QUOTED PASSAGE:

Calming the frenetic mind, being here now, feeling the body—flesh on fabric, flesh on flesh, then every gurgle, twitch and itch: These meditation basics challenge nearly everyone, even the robe-draped folks. But they seem specially designed to torment those of us who struggle with low self-esteem.
Many of us have spent our lives dissociating: mentally fleeing the body, because being in the body felt unbearable during whatever traumas made us hate ourselves, so in the face of bullies, inept parents, or unjust societies we told ourselves Eject! Eject! Eject! and escaped into fantasies or food or frozenness or anywhere but here.
Being asked, in meditation, to maintain a persevering presence in the body can cause us to panic. Being in our bodies, simply staying there, sounds simple but it's not: It's scary and it's what we've trained ourselves expressly not to do.
Inviting emotions to surge, being asked to observe them coolly then release them as we might watch twigs floating downstream, requires more courage than we might feel capable of conjuring. It requires willingness to re-experience feelings so dire that they drove us from our bodies in the first place and left us dissociating ever since.
Rage. Shame. Fear of annihilation. Revisiting these can be cathartic, yes. But only once we are prepared for it, once we've been warned. Only once we can really truly trust—and trust is hard for us—that we're no longer back there when whatever happened happened but here and now, safe.
Yet hardly anything seems safe to us. Our tormentors who made us hate ourselves booby-trapped every situation, practice, place, and person—even and especially the person one observes and is while meditating: the dangerous, hated self. Life with self-loathing is a constant state of prepping for whatever is feared but (we think) deserved punishment comes next. Sitting still makes us feel like sitting ducks.
And yet: We embrace meditation hoping for a "cure." We want it to release us from our inner torment, from those voices—our own voices—screaming in our ears so fiercely that we cannot sleep and sometimes want to slash our skin or jump off cliffs.
When it feels otherwise, when sitting still in silence finds us flooded in thoughts, trembling in terror of some imagined attack, we feel we've failed. We scream at ourselves Loser! Why can't you do meditation right? Why can't you do ANYTHING right?
And what's that? Thinking.
For those of us who struggle with low self-esteem, thinking hurts.
Thoughts hurt.
That is, the kind of thoughts our trauma has conditioned us to generate, proliferate and barely tolerate, thus hate. For good reason, we hate our thoughts—because whatever or whoever made us hate ourselves poisoned our thoughts, reprogrammed our thinking processes to perpetually harm us. Our tormentors tricked us into memorizing, then repeating their terrible scripts. This is what thinking is for us.
A common misconception about meditation is that it stops thoughts. Rather, in focusing on mantras or the breath, it can slow thoughts and separate them, which helps meditators keep from chasing and embracing them. Making this mental shift is hard for everyone; the human mind is made to think-think-think. It is monumentally hard for those of us whom trauma and self-hatred have taught to react wildly and instantly to every thought—fearing them, fighting them, believing them, obeying their brutal commands.
But still: consider re-considering meditation. All those scientific studies and 2,500 years of placid, robe-draped figures can't be wrong. Just realize that it presents special challenges for us which others never face. This realization can help you approach the practice with more kindness, knowing now that just by starting, just by trying, you are brave.

SUPPLIED INFORMATION:
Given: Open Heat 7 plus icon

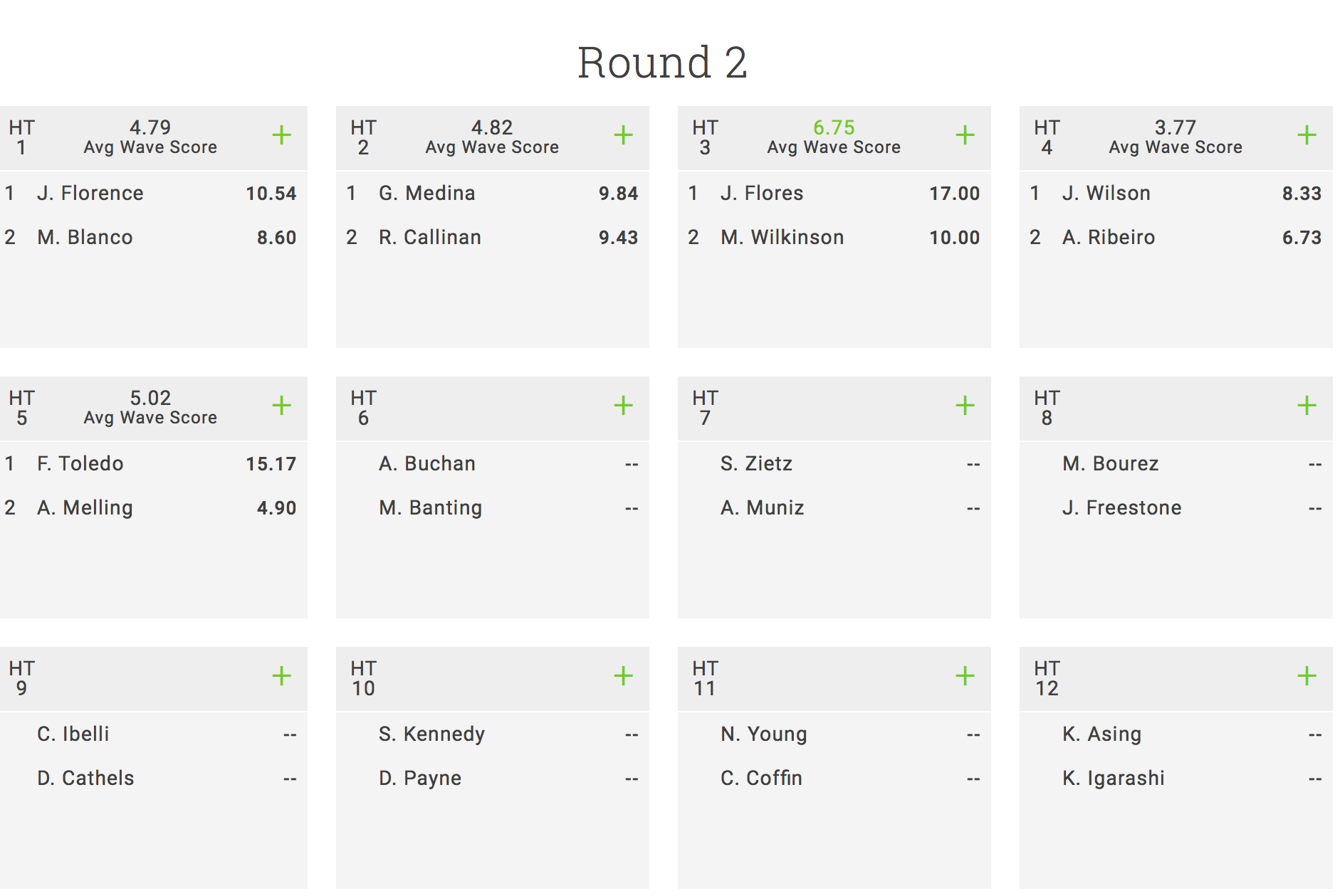Looking at the screenshot, I should tap(965, 406).
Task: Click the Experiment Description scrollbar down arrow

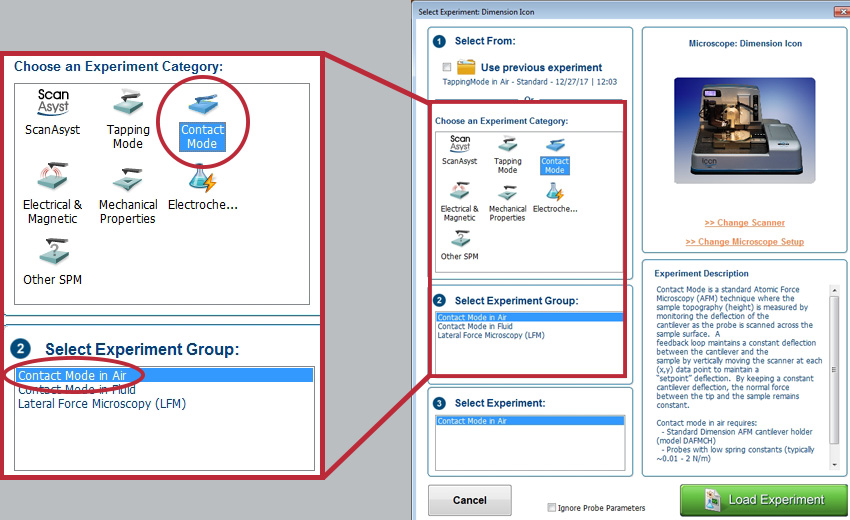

GOAL 1:
Using the meditation essay, explain in one to three sentences why being asked to stay present in the body can make people with low self-esteem panic.
GOAL 2:
Answer these from the meditation essay:
(a) What does the essay call a common misconception about meditation?
(b) What does sitting still make people with self-loathing feel like?
(c) How many years of placid, robe-draped figures does the essay cite?
GOAL 3:
Decide whether each statement agrees with the meditation essay. Answer yes or no, and quote the words that decide it.
(a) The essay says meditation stops thoughts.
(b) The essay says revisiting rage, shame and fear of annihilation can be cathartic.
(c) The essay advises readers with low self-esteem to give up on meditation.

WRITTEN REPLY 1:
Many of them have spent their lives dissociating, mentally fleeing the body because being in it felt unbearable during the traumas that made them hate themselves. Staying in the body is therefore scary, because it is exactly what they trained themselves not to do.

WRITTEN REPLY 2:
(a) That meditation stops thoughts.
(b) Sitting ducks.
(c) 2,500 years.

WRITTEN REPLY 3:
(a) No: "A common misconception about meditation is that it stops thoughts."
(b) Yes: "Revisiting these can be cathartic, yes."
(c) No: "But still: consider re-considering meditation."